What is expected:
Restate exactly, and only, the lines spanning from the one with "The image size is (1426, 829)." to the end of the records below.

Items from a data source:
★ ★ ★ ★

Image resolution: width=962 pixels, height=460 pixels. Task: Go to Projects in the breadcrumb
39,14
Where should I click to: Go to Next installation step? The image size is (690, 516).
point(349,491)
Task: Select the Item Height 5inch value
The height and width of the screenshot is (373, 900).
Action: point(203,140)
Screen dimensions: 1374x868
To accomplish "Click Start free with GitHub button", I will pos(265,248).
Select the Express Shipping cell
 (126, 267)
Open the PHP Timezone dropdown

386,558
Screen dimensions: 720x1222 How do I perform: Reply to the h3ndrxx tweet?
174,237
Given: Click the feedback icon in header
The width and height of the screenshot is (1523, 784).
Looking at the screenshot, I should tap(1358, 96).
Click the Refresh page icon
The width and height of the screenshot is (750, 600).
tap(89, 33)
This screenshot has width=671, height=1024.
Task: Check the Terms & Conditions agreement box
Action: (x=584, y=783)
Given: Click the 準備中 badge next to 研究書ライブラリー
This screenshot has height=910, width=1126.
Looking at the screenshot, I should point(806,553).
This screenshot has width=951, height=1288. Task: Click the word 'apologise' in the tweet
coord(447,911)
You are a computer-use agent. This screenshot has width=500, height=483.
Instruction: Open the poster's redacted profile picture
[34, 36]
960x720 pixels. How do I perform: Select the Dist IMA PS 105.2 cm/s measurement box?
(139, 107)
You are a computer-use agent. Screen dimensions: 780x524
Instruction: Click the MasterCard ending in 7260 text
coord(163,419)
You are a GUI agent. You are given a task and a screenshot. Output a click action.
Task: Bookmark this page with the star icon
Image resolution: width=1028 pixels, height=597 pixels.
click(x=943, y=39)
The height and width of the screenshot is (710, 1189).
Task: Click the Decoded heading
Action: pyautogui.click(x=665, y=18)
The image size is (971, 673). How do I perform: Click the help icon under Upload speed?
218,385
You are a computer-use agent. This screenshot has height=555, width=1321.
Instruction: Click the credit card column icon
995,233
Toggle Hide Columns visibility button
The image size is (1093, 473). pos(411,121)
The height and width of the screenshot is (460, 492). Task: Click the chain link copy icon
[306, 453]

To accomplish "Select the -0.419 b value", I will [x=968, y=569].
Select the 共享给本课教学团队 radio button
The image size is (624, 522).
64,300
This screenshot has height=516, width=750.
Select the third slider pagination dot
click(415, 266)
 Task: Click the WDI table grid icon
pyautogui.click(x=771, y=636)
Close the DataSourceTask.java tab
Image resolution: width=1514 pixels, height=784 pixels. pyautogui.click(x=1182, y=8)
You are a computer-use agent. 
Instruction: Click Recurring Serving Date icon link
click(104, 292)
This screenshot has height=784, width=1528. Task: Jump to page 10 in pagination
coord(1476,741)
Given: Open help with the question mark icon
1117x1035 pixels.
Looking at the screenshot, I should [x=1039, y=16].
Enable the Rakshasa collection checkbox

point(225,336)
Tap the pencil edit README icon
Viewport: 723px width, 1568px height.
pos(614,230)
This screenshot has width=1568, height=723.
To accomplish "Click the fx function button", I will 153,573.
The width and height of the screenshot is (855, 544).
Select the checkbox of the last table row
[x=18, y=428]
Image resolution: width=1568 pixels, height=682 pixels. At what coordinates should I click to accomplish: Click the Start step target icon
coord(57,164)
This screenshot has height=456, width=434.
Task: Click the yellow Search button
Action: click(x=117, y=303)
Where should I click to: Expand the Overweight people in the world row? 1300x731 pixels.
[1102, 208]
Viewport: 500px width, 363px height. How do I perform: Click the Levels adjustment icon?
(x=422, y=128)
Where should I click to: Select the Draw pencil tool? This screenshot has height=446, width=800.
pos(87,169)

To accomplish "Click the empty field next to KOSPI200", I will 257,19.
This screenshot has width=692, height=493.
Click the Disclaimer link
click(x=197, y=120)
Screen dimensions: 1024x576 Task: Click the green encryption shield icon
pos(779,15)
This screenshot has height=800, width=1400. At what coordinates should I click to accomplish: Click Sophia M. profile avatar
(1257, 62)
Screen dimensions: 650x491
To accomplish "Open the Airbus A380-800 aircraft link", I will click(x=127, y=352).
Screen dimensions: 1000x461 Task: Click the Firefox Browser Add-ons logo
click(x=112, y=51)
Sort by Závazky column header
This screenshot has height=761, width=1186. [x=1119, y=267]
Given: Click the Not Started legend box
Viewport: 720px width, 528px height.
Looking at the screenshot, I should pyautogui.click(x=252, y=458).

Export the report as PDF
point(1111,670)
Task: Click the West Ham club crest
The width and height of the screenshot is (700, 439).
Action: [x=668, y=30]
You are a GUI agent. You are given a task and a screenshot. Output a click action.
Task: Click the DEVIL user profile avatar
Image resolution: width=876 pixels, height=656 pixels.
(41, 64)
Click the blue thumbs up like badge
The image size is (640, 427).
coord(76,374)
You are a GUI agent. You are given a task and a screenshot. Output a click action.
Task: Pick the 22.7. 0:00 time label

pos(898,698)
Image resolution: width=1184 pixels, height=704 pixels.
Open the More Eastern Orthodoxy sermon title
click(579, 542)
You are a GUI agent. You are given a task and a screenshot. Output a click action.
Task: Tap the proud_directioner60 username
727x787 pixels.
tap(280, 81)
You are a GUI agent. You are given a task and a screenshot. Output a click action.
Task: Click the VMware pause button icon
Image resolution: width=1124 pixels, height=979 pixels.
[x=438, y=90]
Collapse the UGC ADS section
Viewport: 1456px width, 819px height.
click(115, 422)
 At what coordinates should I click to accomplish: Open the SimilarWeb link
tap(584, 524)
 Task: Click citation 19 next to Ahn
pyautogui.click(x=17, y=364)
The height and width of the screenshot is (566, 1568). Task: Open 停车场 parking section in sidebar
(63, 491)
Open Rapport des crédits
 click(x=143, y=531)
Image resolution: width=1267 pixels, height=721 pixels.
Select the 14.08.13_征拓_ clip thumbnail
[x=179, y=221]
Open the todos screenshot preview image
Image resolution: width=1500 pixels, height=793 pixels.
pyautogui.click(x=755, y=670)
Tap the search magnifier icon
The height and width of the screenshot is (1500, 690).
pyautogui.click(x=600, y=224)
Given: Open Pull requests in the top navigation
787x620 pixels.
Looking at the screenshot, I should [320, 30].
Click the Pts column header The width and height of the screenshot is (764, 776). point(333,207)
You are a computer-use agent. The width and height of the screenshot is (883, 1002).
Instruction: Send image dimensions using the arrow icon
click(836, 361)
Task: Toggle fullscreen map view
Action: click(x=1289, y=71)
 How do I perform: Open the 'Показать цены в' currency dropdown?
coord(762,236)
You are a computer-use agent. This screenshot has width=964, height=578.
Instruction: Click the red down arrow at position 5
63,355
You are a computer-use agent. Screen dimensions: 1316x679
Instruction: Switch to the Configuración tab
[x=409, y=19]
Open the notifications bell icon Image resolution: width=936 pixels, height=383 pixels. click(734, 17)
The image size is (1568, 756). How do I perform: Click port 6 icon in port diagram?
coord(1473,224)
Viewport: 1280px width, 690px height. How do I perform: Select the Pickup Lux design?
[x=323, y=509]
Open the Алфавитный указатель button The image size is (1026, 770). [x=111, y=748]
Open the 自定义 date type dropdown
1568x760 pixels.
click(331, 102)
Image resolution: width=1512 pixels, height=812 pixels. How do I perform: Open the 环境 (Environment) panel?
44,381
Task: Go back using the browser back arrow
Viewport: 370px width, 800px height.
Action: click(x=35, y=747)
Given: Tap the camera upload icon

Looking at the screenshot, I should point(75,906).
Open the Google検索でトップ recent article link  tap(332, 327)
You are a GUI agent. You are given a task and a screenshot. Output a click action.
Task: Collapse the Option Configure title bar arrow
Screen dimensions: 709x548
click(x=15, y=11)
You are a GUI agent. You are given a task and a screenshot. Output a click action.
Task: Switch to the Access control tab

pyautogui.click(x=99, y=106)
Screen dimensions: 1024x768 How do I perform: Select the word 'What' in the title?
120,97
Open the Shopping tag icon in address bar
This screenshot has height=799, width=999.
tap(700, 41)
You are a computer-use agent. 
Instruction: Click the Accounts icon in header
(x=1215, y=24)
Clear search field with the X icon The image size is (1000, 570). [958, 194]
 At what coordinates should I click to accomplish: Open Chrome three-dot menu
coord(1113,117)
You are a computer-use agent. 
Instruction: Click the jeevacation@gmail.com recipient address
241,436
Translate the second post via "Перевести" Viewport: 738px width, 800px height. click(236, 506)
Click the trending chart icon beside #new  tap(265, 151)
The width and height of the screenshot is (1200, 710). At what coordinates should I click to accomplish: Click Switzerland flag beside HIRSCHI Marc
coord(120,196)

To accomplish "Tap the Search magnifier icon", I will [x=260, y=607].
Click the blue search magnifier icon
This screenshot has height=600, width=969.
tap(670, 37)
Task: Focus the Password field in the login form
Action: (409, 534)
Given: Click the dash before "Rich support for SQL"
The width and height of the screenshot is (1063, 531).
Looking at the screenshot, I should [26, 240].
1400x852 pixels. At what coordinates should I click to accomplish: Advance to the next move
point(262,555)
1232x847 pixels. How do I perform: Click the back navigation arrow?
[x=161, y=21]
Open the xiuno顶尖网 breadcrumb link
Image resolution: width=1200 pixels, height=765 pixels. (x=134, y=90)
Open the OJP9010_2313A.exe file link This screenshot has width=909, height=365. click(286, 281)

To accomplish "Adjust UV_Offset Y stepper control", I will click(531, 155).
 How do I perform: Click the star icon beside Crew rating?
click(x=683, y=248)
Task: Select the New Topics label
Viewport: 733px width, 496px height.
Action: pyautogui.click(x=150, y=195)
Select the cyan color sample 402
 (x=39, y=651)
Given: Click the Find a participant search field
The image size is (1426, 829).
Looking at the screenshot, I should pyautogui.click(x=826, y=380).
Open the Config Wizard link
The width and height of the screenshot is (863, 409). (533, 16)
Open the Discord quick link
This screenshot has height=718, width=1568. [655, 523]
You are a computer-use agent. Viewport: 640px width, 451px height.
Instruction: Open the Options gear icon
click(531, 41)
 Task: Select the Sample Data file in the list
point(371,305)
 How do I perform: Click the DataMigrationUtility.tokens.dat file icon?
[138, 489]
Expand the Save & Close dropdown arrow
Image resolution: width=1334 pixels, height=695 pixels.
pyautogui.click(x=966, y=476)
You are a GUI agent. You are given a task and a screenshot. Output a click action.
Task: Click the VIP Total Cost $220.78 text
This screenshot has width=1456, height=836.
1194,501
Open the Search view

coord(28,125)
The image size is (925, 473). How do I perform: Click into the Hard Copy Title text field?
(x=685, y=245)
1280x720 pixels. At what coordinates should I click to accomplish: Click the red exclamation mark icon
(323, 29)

★ ★ ★ ★

Written reply:
The image size is (1426, 829).
Looking at the screenshot, I should pyautogui.click(x=826, y=380).
Open the Config Wizard link
The width and height of the screenshot is (863, 409). (533, 16)
Open the Discord quick link
This screenshot has height=718, width=1568. [655, 523]
You are a computer-use agent. Viewport: 640px width, 451px height.
Instruction: Open the Options gear icon
click(531, 41)
 Task: Select the Sample Data file in the list
point(371,305)
 How do I perform: Click the DataMigrationUtility.tokens.dat file icon?
[138, 489]
Expand the Save & Close dropdown arrow
Image resolution: width=1334 pixels, height=695 pixels.
pyautogui.click(x=966, y=476)
You are a GUI agent. You are given a task and a screenshot. Output a click action.
Task: Click the VIP Total Cost $220.78 text
This screenshot has width=1456, height=836.
1194,501
Open the Search view

coord(28,125)
The image size is (925, 473). How do I perform: Click into the Hard Copy Title text field?
(x=685, y=245)
1280x720 pixels. At what coordinates should I click to accomplish: Click the red exclamation mark icon
(323, 29)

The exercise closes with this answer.